* GOAL *
Revise the lines from the one containing "Find the location of a particular element." through the end of the lines, inclusive, replacing "screenshot" with "screen capture" and leaving everything else unchanged. Omit the pictures from your answer.

******

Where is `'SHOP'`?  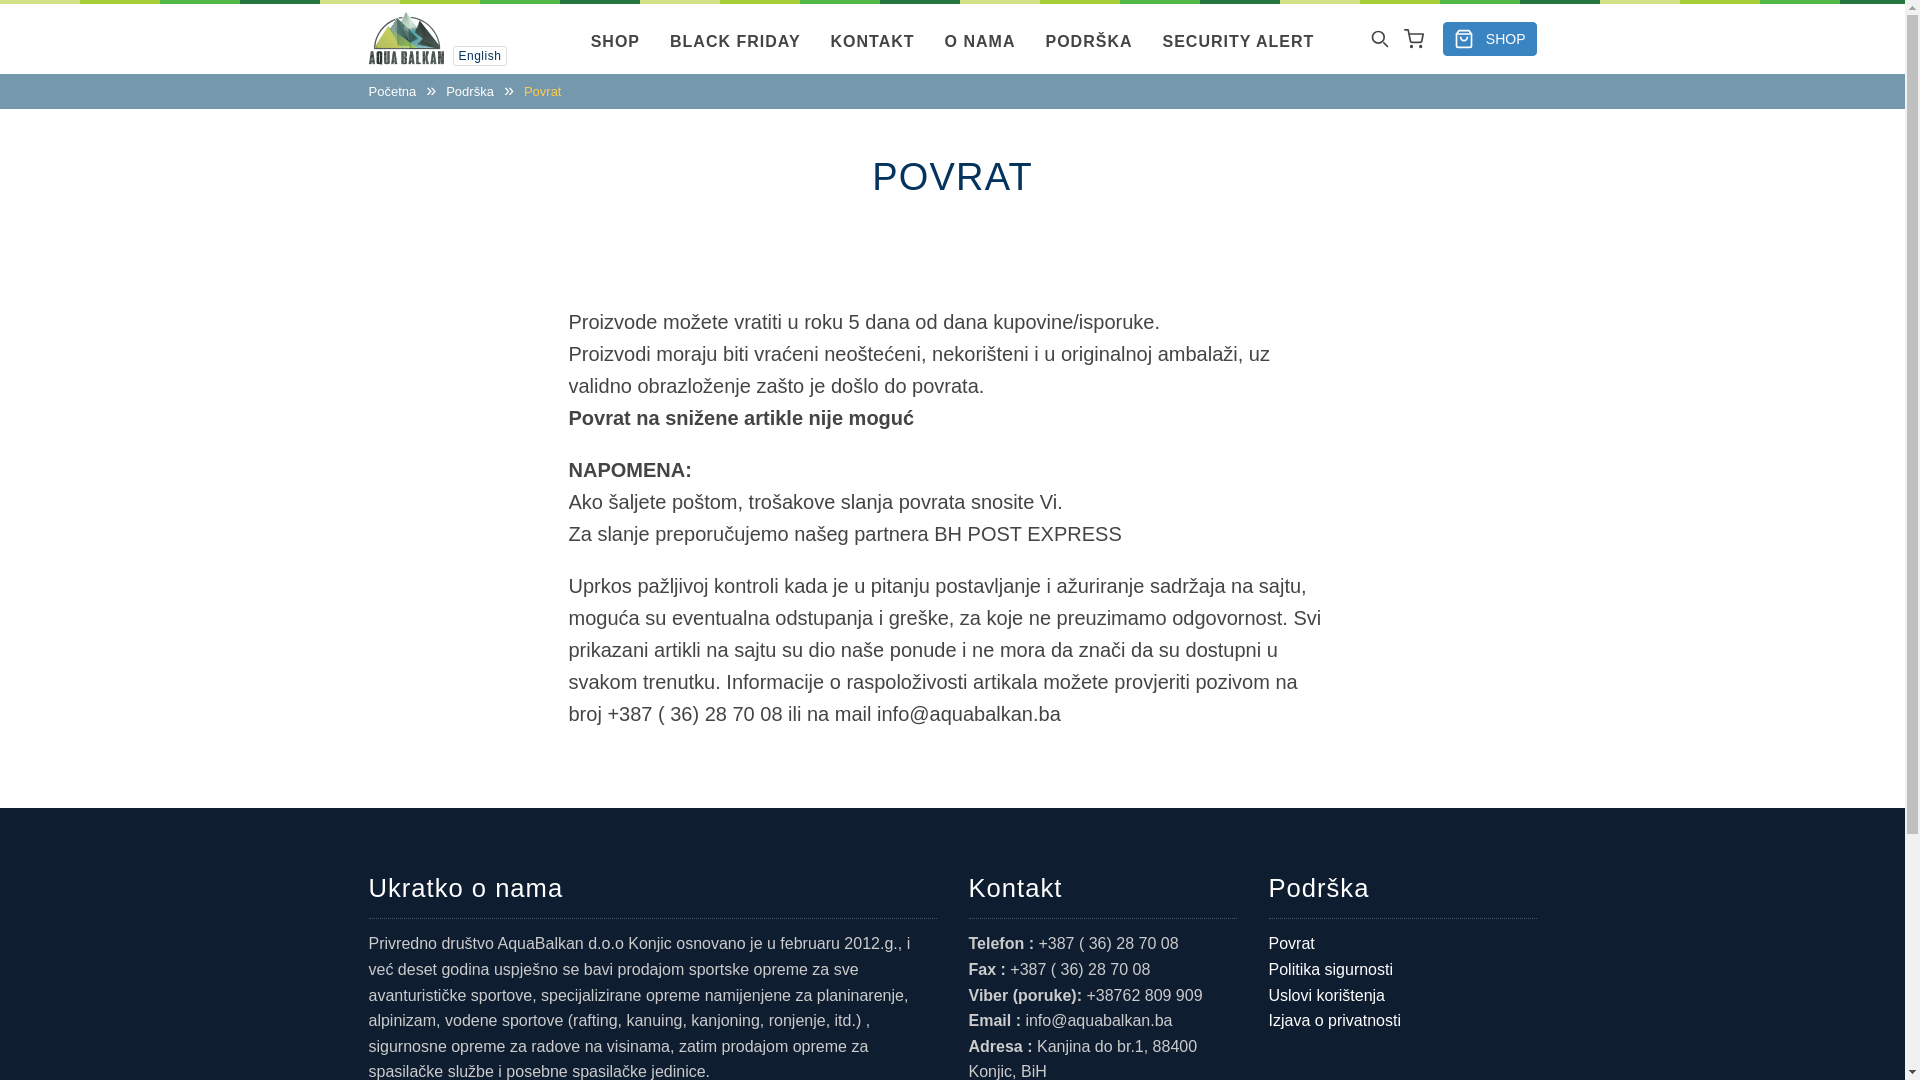 'SHOP' is located at coordinates (614, 42).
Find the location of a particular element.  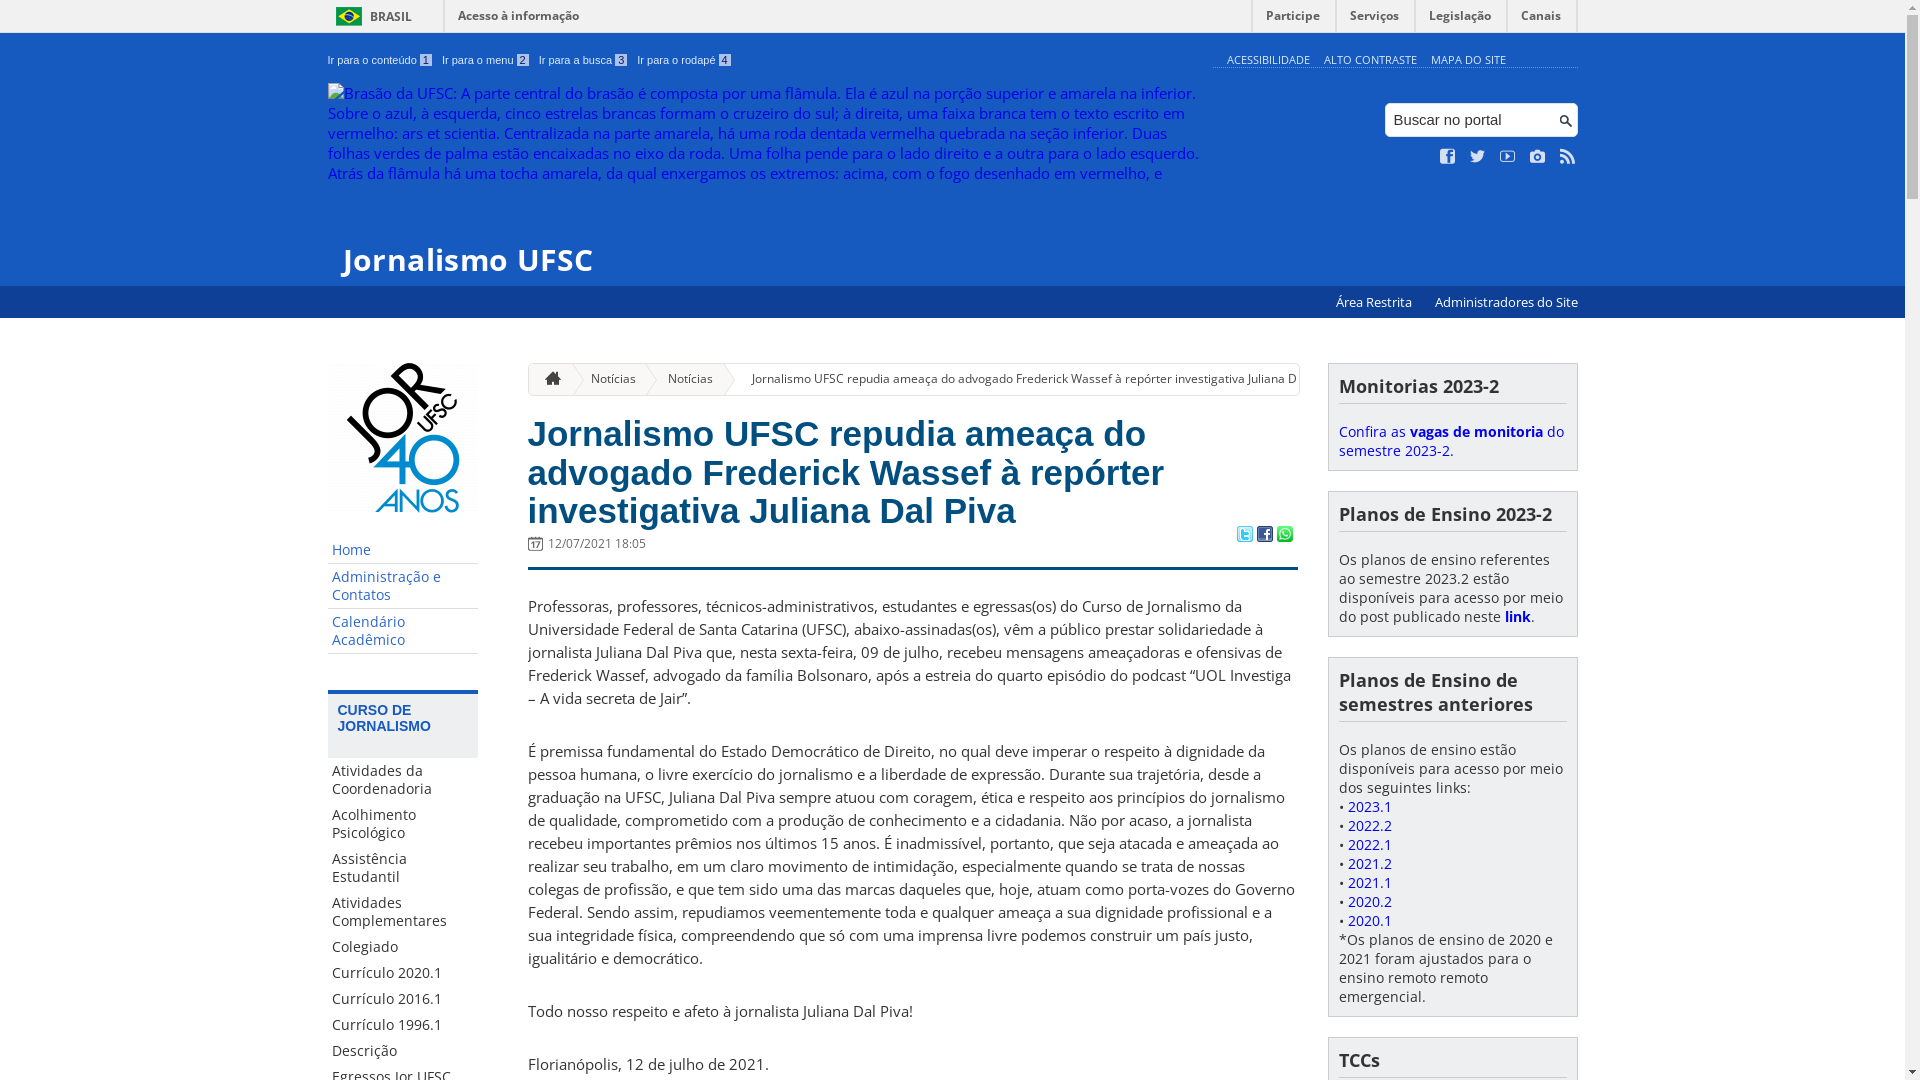

'Ir para o menu 2' is located at coordinates (485, 59).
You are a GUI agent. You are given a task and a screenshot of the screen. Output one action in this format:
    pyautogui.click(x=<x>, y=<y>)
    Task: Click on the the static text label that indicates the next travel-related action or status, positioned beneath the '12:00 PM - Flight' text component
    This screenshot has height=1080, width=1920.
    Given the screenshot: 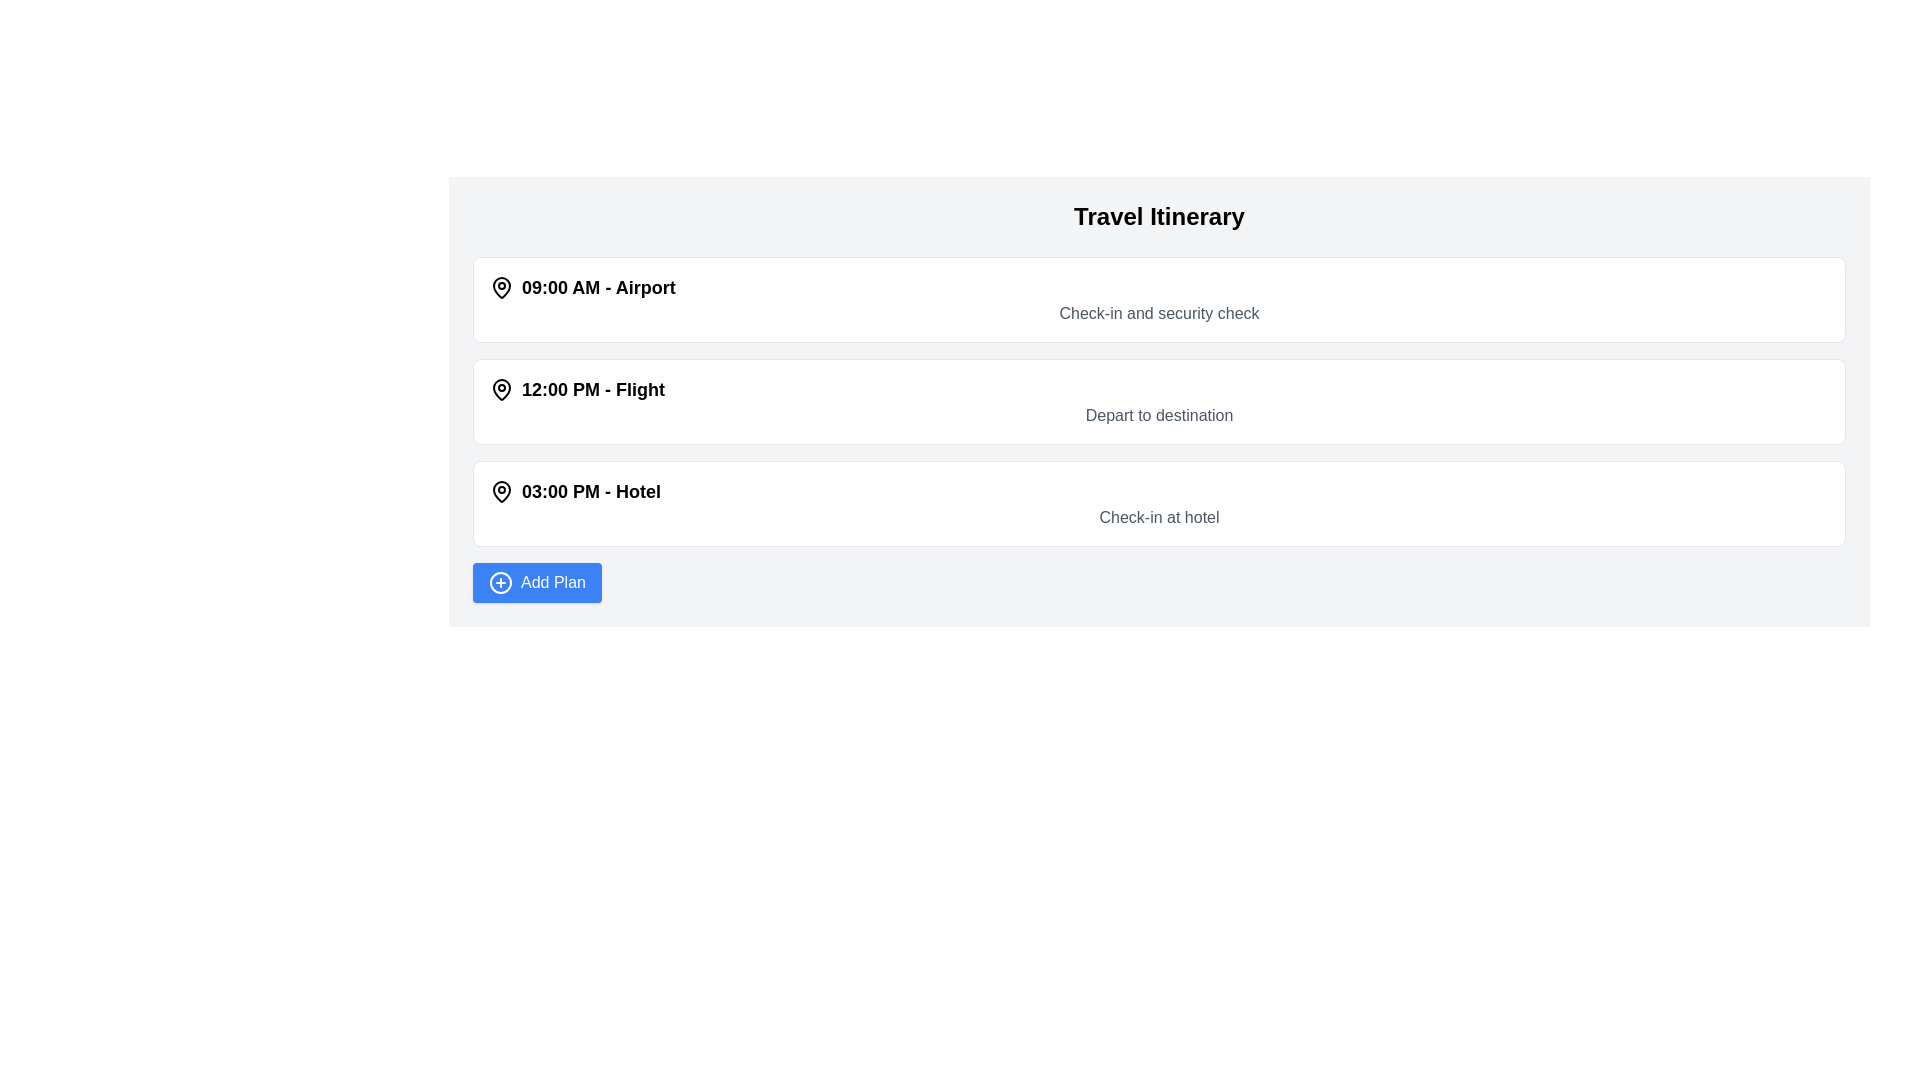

******

* SOLUTION TO THIS TASK *
Find the location of a particular element.  

'Ir para o menu 2' is located at coordinates (485, 59).
You are a GUI agent. You are given a task and a screen capture of the screen. Output one action in this format:
    pyautogui.click(x=<x>, y=<y>)
    Task: Click on the the static text label that indicates the next travel-related action or status, positioned beneath the '12:00 PM - Flight' text component
    This screen capture has height=1080, width=1920.
    Given the screen capture: 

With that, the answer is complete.